Bu düşünceye göre bireylerin faydalarının önemsenmemesi gereklidir. Çünkü bu görüşte en önemli olan şey devletin utilitarist oluşudur. İşte bu toplumsal fayda arayışı aslında devleti temelden oluşturan bireylerin faydalarının ortadan kalkışıdır. Peki bu günümüz devletinde nasıl bir soruna yol açmıştır? Günümüz devletlerinin çoğunun demokrasi usulüyle yönetildiğini biliyoruz peki bu yönetiliş utilatirist bir yaklaşım ile nasıl bir hale geldi onu inceleyelim: Demokrasi; basit bir tanımla halkın kendini yönetecekleri seçebiliyor oluşudur. İşte günümüz devletlerinin yönetiliş tarzının aslında çoğunluğun verdiği oylarla seçilmiş yöneticilerin toplum faydası için çalışmak olduğunu görüyoruz. Ancak bu imkansız bir durumdur. Bunu şu şekilde somutlamam gerekebilir, büyük bir toplumda yönetici olarak "çoğunluk" oyu ile "A" yöneticisi seçilmiş olsun. Ancak çoğunluktan olmayan ve devletin içerisinde yer kaplayan insanların olduğu azınlık "B" kişisini seçmiş olsun. İşte bu aslında demokrasinin "toplumsal fayda" için değil, çoğunluk faydası için çalıştığının göstergesidir. Çünkü burada devletten olan azınlık bireyler kendilerini yönetmesi için "B" kişisini seçmişlerdi ancak demokrasi onlara bu istenilen toplumsal faydayı sağlayamadı. İşte bu aslında "toplumsal fayda" denilen şeyin olamayacağının göstergelerinden ilkidir. Çünkü bu aslında çoğunluğun azınlığı ezmesi durumudur. Dolayısıyla Mill'in utilatirist demokrasi devletleri burada büyük bir açık verir. Bu düşüncenin açık verdiği başka bir durum daha vardır. Diyelim ki çoğunluğun azınlığı ezmesi ve azınlık faydasının görmezden gelinmesi meşru bir şey olsun. Bu durumda bile büyük bir açık vardır. Bu da çoğunluğun seçiminin aslında her zaman toplumsal faydayı getirmeyeceği gerçeğidir. Çünkü her zaman doğru olan seçilmeyebilir. Çünkü faydalar gibi doğruluk da zamanla, bireyden bireye, algıdan algıya değişen bir olgudur.

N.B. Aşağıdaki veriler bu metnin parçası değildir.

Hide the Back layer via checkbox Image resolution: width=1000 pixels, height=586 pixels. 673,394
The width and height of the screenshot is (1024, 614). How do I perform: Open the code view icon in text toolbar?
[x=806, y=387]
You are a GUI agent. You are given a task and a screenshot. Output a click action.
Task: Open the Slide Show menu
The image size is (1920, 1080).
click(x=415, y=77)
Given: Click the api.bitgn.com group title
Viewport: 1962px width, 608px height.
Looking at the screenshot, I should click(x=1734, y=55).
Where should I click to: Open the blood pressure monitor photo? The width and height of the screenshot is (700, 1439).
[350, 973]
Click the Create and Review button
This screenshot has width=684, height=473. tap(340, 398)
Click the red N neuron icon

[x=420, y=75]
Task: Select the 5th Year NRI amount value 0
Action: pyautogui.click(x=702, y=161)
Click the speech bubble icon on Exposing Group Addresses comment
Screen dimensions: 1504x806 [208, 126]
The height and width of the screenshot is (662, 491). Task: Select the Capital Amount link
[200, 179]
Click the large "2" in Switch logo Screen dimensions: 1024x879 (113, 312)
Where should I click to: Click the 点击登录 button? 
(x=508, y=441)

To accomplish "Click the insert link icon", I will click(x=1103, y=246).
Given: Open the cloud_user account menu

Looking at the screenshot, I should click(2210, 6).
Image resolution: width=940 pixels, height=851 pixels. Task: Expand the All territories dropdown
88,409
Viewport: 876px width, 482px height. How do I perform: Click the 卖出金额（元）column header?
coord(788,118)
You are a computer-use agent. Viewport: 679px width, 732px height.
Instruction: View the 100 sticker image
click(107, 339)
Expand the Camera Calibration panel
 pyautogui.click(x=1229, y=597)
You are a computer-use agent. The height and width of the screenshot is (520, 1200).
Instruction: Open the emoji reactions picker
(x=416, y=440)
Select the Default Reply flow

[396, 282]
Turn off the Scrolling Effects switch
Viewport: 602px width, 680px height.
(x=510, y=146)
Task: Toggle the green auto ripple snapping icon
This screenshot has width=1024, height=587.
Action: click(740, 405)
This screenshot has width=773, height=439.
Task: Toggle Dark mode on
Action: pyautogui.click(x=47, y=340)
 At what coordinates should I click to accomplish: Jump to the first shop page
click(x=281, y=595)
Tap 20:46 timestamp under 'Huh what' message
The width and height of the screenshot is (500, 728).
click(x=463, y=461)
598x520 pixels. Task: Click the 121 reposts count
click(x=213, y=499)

Devletin oluşumuyla birlikte kapitalizm de gözardı edilemez şekilde ivmelenmiştir. Devlet oluşumuyla birlikte sınırları getirmiştir. Bunlar bireysel, siyasal, coğrafik sınırlardır. Bu sınırların her biri aslında kapitalizmin ivmelenmesini sağlamıştır. Bunu şu şekilde açıklayabilirim, kapitalizm elinde olan her şeyden kar etmeye çalışan bir yapıdır. İşte bu sınırları da kullanmış, bireylere bu sınırları satmıştır. Dolayısıyla devlet varoluşuyla birlikte kapitalizmin kurbanıdır. Çünkü kapitalizm, oluşuyla birlikte toplumsallaşmayı ve güruh içerisinde kaybolarak bireylikten uzaklaşmayı gerektirir. İşte bu toplumsallaşma be güruh içerisinde kaybolmaya Marx'ın verdiği isim "yabancılaşma". Yabancılaşma Marx'a göre iki çeşittir. İlki gerçek doğadan kopmayla birlikte kurgusal bir doğa oluşturulması ve bununla birlikte de doğaya yabancılaşmadır. İkincisi ise "Her şeyin kendi kendinden başka olması."dır. Yani devletin yönettiği insanlar artık kendisi değillerdir çünkü çoğunluk mevcut azınlığın da faydasını yok ederek onları kendinden başka bir faydaya dönüştürmeye çalışır. Burada da bir yabancılaşma söz konusu olmuştur. Marx'a göre bu yabancılaşmayı kıracak olan, hem düşünen, hem harekete geçen insandır. Buna da kendisi "praksis" demiştir. İşte bu yüzden kapitalizm bireylerin değil toplumların varolmasını istemektedir. Çünkü toplumu yönetmek, çok olan bireyleri yönetmekten daha kolaydır.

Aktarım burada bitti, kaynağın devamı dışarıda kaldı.